Nonpartisan lawmakers’ group visits Yasukuni Shrine


A nonpartisan group of lawmakers on Friday visited the controversial war-linked Yasukuni Shrine in Tokyo ahead of its annual spring festival.

The shrine has been a source of friction with Asian countries that suffered from Japan's militarism during World War II as it honors Japanese leaders convicted as war criminals along with millions of war dead.

The group of 76 lawmakers was drawn from ruling and opposition party members of Japan's lower and upper houses with a combined 707 seats. Among senior government officials, Shinsuke Okuno, senior vice internal affairs minister, Masahisa Sato, senior vice foreign minister and Toshiei Mizuochi, senior vice education minister who heads the Japan War-Bereaved Families Association, visited the shrine.

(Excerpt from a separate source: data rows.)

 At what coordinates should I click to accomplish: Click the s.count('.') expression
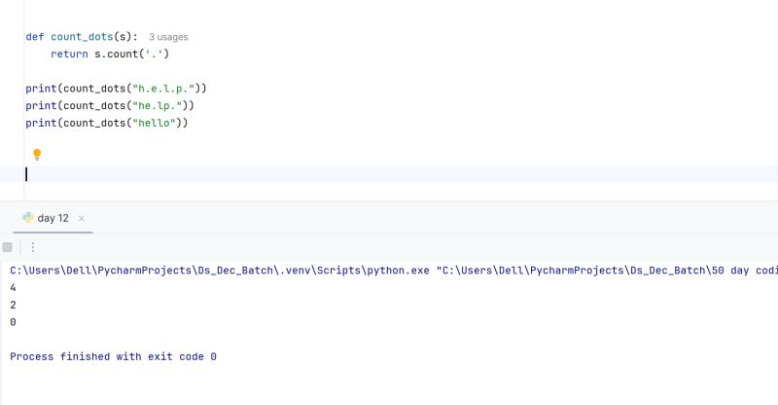click(x=132, y=54)
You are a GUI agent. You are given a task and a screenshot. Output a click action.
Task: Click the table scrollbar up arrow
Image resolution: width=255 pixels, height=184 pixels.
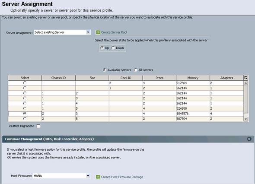246,83
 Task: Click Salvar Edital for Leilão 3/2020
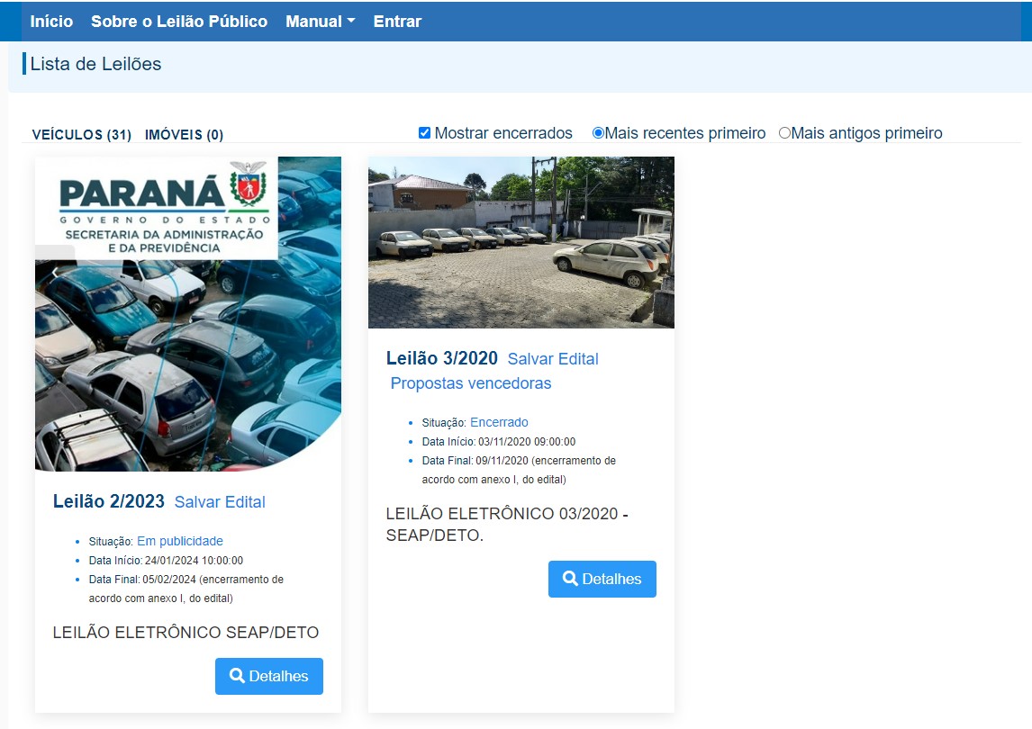(x=553, y=358)
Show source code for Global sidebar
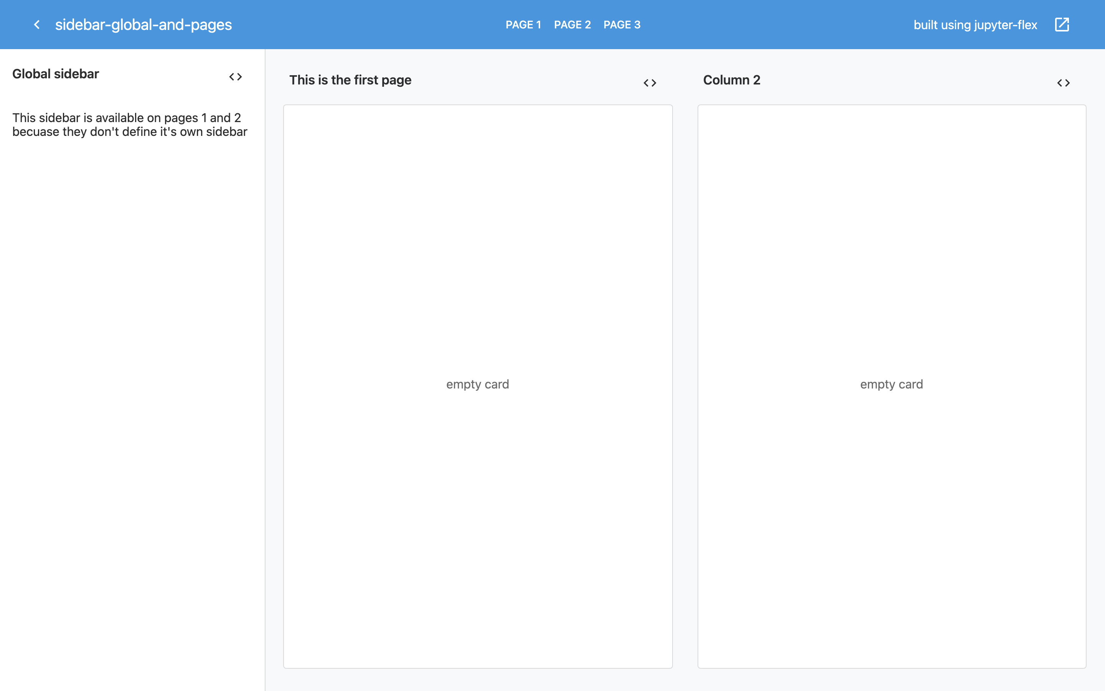1105x691 pixels. click(x=236, y=77)
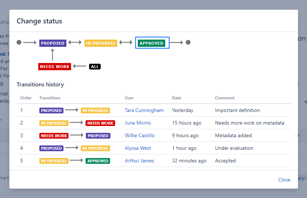This screenshot has height=198, width=307.
Task: Click the workflow end circle node
Action: pyautogui.click(x=188, y=42)
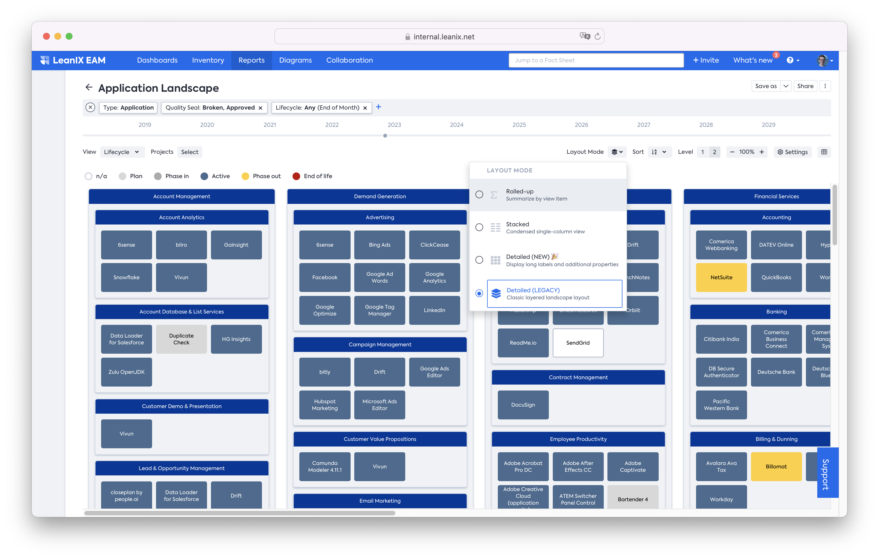Click the plus icon to add filter
The width and height of the screenshot is (879, 559).
379,107
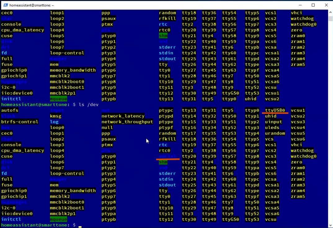Viewport: 333px width, 228px height.
Task: Close the homeassistant terminal window
Action: [x=326, y=5]
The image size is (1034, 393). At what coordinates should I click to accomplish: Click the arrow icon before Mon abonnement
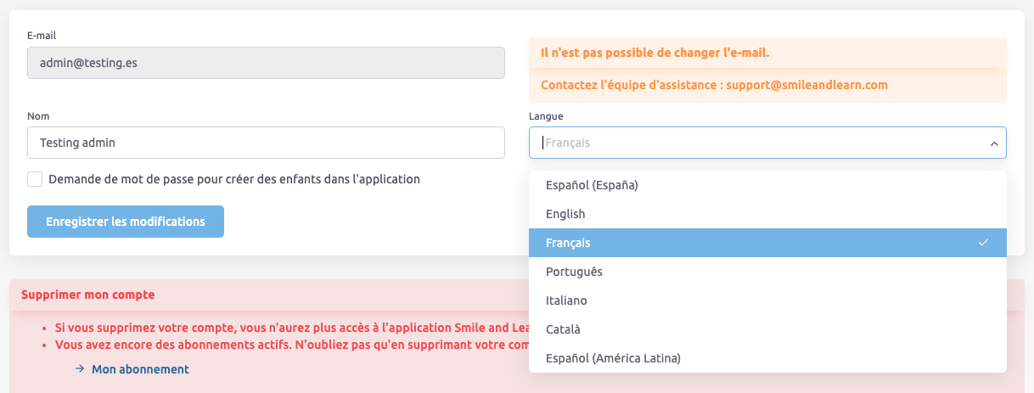pyautogui.click(x=79, y=369)
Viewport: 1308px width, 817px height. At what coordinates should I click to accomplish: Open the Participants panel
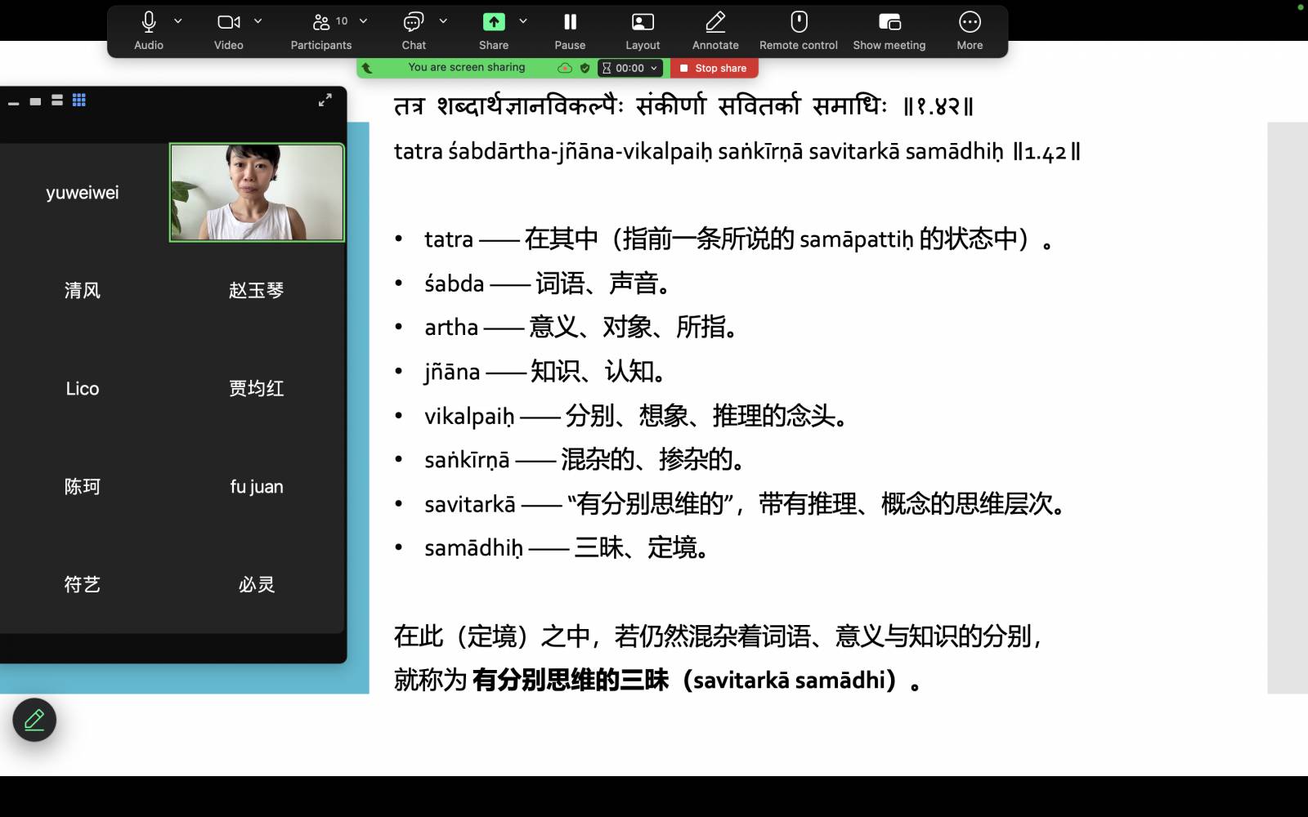coord(321,23)
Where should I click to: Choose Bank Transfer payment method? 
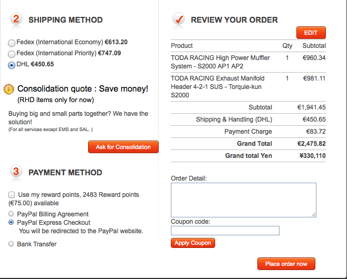tap(12, 244)
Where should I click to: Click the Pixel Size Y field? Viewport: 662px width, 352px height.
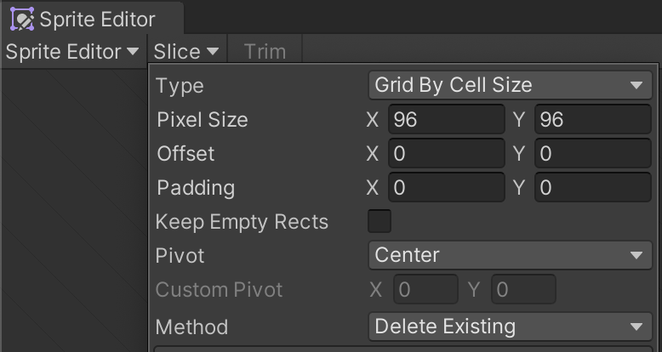(593, 119)
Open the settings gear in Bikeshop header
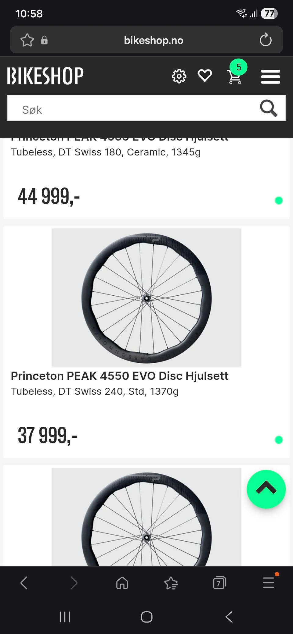This screenshot has width=293, height=634. coord(179,76)
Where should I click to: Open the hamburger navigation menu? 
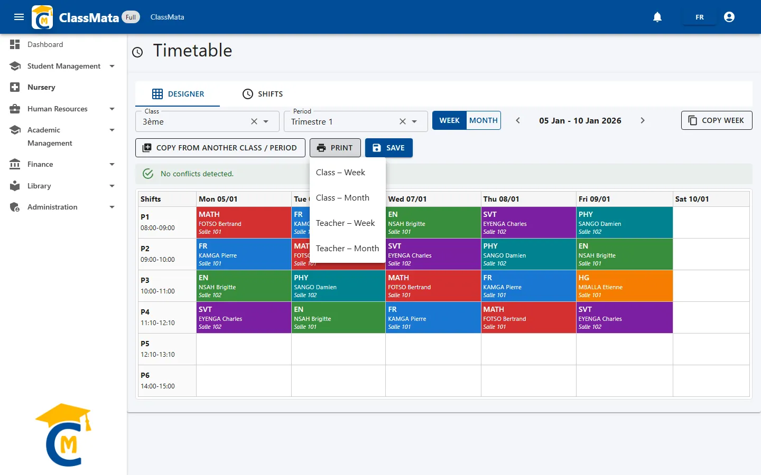pyautogui.click(x=19, y=17)
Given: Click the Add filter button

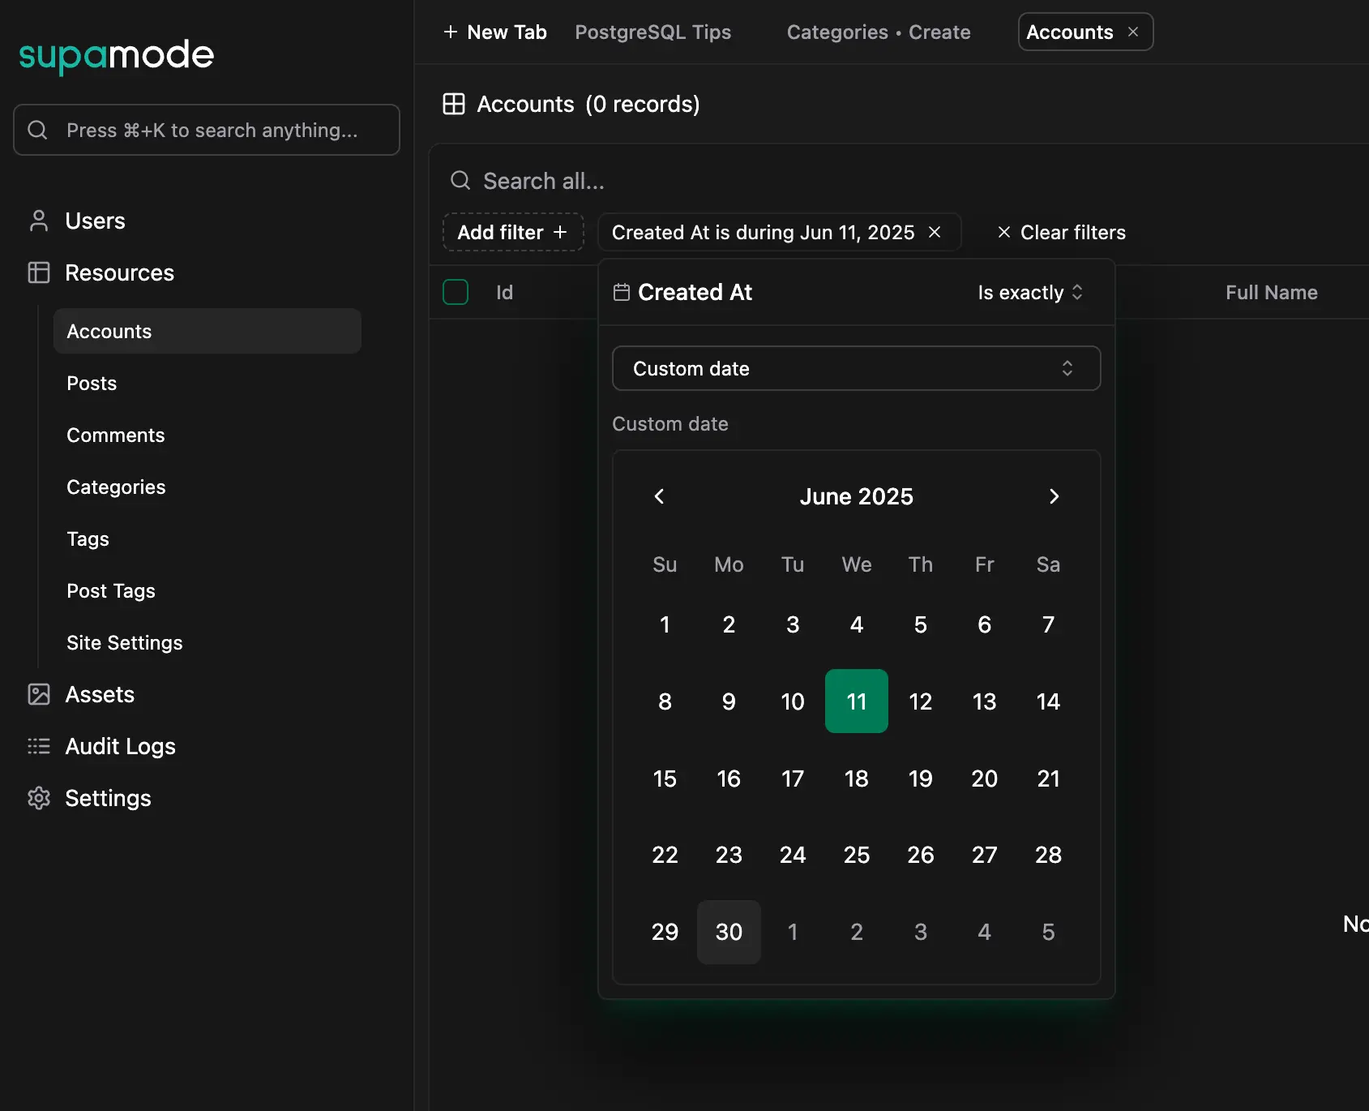Looking at the screenshot, I should pyautogui.click(x=512, y=233).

Japanese Prime Minister Shinzo Abe is expected forgo a visit in person to the Shinto shrine during the three-day festival from Saturday. He last visited the shrine in December 2013, infuriating China and South Korea.

Foreign Minister Taro Kono and Internal Affairs and Communications Minister Seiko Noda told reporters Friday that they do not plan to visit the shrine for the spring festival.

"Especially at a time when Japan is faced with troubles both at home and abroad, I want the prime minister to visit Yasukuni and steer the country in the way that would not disgrace the names (of the war dead)," Hidehisa Otsuji, former vice president of the House of Councillors who heads the group, said at a press conference after the visit.

The group regularly visits Yasukuni for spring and autumn festivals in April and October, regarded as the shrine's most important events, as well as on Aug. 15, the anniversary of Japan's surrender in World War II.